- DESCRIPTION OF THE TASK:
Filter the listing so that only lines with the word "computer" remain.
(SOURCE RECORDS Opens)
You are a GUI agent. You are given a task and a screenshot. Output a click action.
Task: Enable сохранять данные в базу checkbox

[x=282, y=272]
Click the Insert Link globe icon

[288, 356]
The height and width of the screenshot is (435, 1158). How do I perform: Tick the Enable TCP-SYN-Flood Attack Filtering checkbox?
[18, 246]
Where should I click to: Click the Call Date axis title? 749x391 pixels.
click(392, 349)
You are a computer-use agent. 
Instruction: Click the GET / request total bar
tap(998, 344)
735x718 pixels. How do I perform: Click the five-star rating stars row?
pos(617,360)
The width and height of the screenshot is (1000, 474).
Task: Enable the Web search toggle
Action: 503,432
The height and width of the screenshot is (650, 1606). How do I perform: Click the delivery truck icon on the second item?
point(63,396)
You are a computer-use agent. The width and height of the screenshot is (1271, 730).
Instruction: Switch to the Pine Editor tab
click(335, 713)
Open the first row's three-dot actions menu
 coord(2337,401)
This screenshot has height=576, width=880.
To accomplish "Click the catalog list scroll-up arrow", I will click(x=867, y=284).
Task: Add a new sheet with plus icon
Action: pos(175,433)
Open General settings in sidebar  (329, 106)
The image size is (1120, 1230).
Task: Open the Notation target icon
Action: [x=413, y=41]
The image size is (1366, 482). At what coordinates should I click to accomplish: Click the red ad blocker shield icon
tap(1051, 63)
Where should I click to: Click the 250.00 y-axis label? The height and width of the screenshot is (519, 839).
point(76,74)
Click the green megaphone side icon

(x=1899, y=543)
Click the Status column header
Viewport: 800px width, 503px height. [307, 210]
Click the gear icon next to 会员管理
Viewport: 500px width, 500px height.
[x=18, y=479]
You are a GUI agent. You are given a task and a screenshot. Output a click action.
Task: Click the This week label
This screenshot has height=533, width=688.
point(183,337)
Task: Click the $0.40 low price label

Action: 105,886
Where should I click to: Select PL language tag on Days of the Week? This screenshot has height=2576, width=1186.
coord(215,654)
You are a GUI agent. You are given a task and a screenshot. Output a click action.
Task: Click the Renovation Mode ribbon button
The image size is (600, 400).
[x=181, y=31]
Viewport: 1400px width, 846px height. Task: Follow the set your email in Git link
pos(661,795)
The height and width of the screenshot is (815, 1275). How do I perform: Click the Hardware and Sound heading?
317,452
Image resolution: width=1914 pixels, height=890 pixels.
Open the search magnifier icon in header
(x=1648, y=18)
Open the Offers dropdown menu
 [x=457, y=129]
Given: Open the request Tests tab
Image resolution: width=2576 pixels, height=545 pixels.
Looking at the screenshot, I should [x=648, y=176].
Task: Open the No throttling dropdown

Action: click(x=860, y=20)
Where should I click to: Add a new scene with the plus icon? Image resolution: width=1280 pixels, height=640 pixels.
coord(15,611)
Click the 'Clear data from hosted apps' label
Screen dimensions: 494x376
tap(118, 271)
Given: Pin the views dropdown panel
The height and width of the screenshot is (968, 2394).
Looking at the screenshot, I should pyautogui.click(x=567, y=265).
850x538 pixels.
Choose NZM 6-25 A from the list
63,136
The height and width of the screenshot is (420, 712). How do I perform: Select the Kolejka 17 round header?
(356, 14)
(SOURCE RECORDS Closes)
- SOLVED PROBLEM:
You are a computer-use agent. 
You are a computer-use agent. The width and height of the screenshot is (1271, 730).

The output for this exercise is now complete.